## PAGE EXCERPT
----------
= Status key =

Computer command

In computing, a status key is a keyboard key that causes an operating system and/or a program to output status information on a terminal when it is pressed. In the event that a program on a terminal produces no indications that it is running, typing the status key will reveal the program's state and activity. Older implementations produced only a quick one-line status report for the current job when the status key was pressed. Newer implementations support sending a signal to the current process to allow the application to report on status as well.

== Operating system-level implementations ==

Several different operating systems have a status key feature implemented in the kernel or other low-level component.
----------
## EXTRACTED MATERIAL

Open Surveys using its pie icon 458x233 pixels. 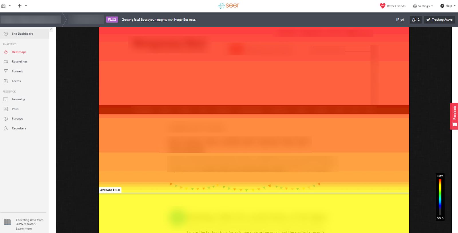tap(6, 119)
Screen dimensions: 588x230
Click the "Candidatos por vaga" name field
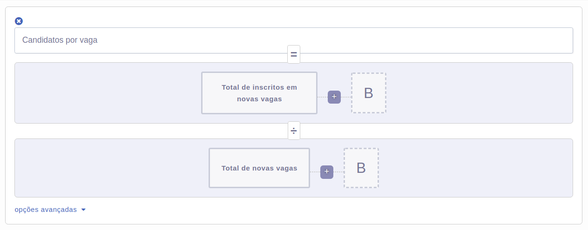click(x=294, y=40)
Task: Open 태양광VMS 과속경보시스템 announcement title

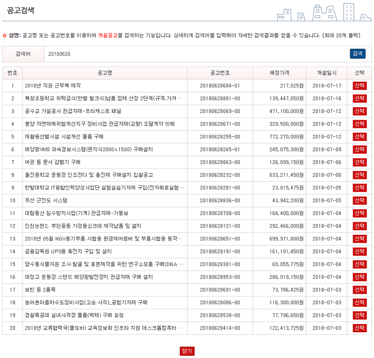Action: tap(89, 149)
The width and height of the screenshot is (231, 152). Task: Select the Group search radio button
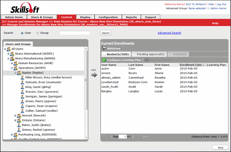[x=38, y=33]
----------
## YOUR INSTRUCTIONS
Continue the text on the status key from the point at which it ends. The material included here was drawn from a separate source unrelated to the text.

## EXERCISE RESPONSE
=== TENEX ===

TENEX has the feature since at least 1971: "Another terminal Interrupt character, control-T is serviced by the EXEC. It interrupts a user's EXEC process to type out total CPU and console time used, and status of the fork being run under the EXEC."

=== DEC RSTS/E ===

RSTS/E is documented as having CTRL/T (control-T) as a status key at least as far back as 1977 and it continued to have one into at least the 1980s. Typing the status key results in output that is represented by the following example:

 18 GARP::KB32 SYSTAT+BAS4F ^C(0R) 11(16)K+ 16K 3.3(+5)

| Field | Value |
|---|---|
| Job number | 18 |
| Node name | GARP |
| Keyboard number | KB32 |
| Program or Operation | SYSTAT |
| Run-time system name | BAS4 |
| Job state | ^C(0R) |
| Program size in words | 11 |
| Maximum size in words | (16)K |
| Run-time system size in words | +16K |
| Amount of CPU time used | 3.3 |
| CPU time since the last CTRL/T | (+.5) |

=== DEC TOPS-10 ===

On TOPS-10 when the CTRL/T (control-T) key is pressed, the monitor prints status information pertaining to the job on the terminal. Typing CTRL/T displays a job's progress without interrupting its execution. No representation of a control-T character is displayed on the terminal, just the status information.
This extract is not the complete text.